The authors suggest that auto-antibodies against ß2AdR could cause ß2AdR dysfunction, which could in turn explain cardiovascular abnormalities commonly seen in ME/CFS such as low heart rate variability, high sympathetic and low vagal tone. The authors review the evidence for cardiovascular dysfunction, such as preload failure, autonomic aspects of the condition such as orthostatic intolerance, as well as the relatively high prevalence of craniocervical and atlantoaxial instability in ME/CFS patients, and suggest that ß2AdR dysfunction may be an important risk factor in the pathophysiology of ME/CFS. Dysfunctional autoantibodies to ß2AdR, polymorphisms and desensitisation of ß2AdR by high sympathetic tone, are discussed as potential causes of this dysregulation.


MCP-1 is Increased in Patients with CFS and FM, whilst several other immune markers are significantly lower than healthy controls


Author: Groven, N., Fors, E.A., Stunes, A.K., Reitan, S.K.
Linkhttps://www.sciencedirect.com/science/article/pii/S2666354620300326

In this study, researchers examined circulating blood immune markers (inflammatory, anti-inflammatory, and regulatory) in ME/CFS and fibromyalgia. The study included 49 ME/CFS patients (Fukuda criteria), 58 fibromyalgia patients (1990 ACR criteria) and 54 healthy controls.  All participants were females between the ages of 18–60. 

Results showed that Monocyte Chemoattractant Protein (MCP)-1, a pro-inflammatory marker, was significantly higher in all patient groups compared with controls.
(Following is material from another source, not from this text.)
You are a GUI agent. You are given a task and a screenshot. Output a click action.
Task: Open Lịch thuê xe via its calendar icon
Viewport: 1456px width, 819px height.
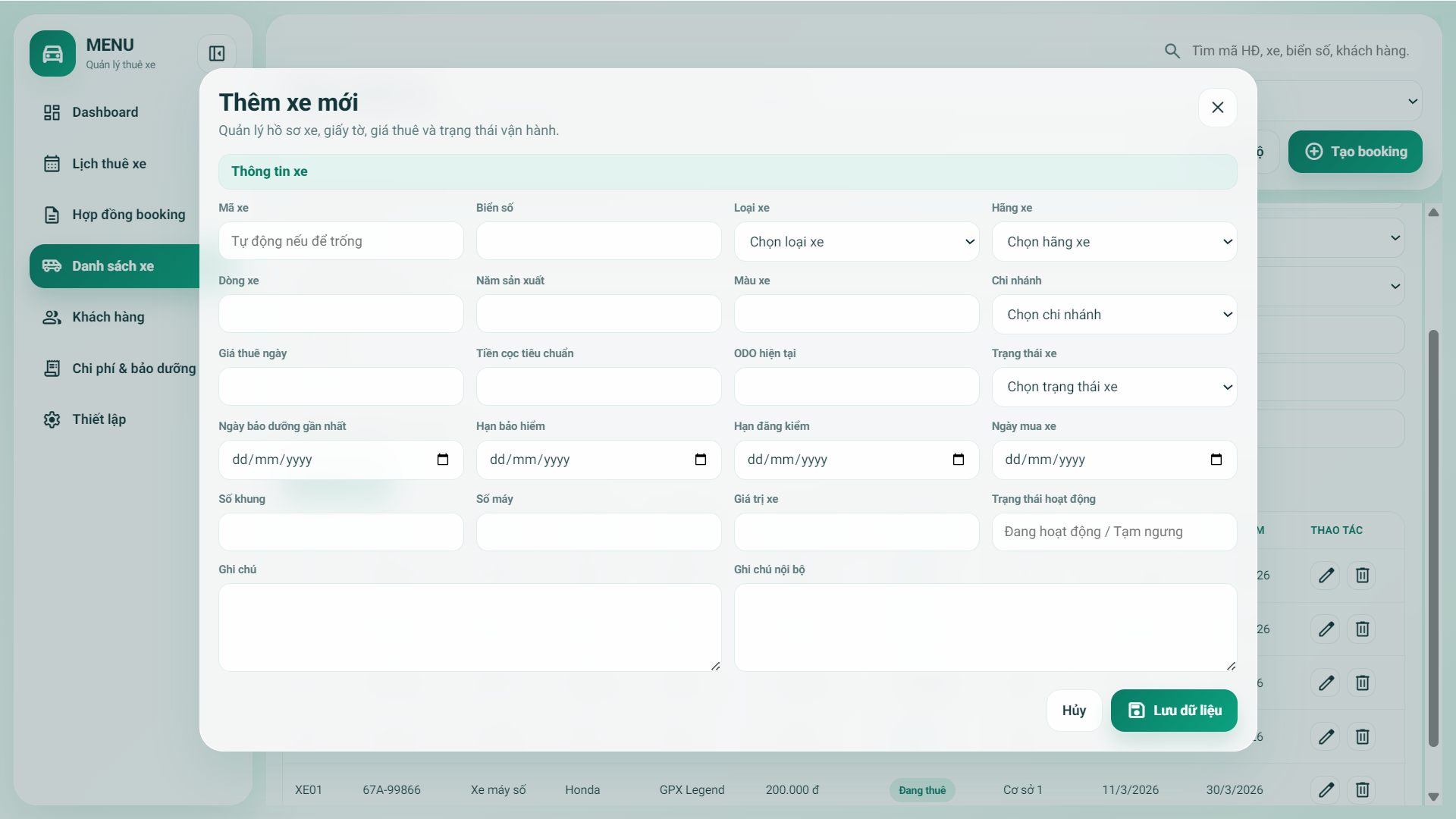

For several other immune markers, both patient groups had lower levels than the controls. The authors noted that their results weren’t consistent with some previous studies, although they also acknowledged the overall inconsistency of results in immune studies in these conditions. A limitation of this study is that participants were not age-matched, and age-related associations were found, which may explain some of the inconsistencies with previous studies. 

Overall, this study highlights both the role of the immune system in these two conditions as well as the considerable overlap between them.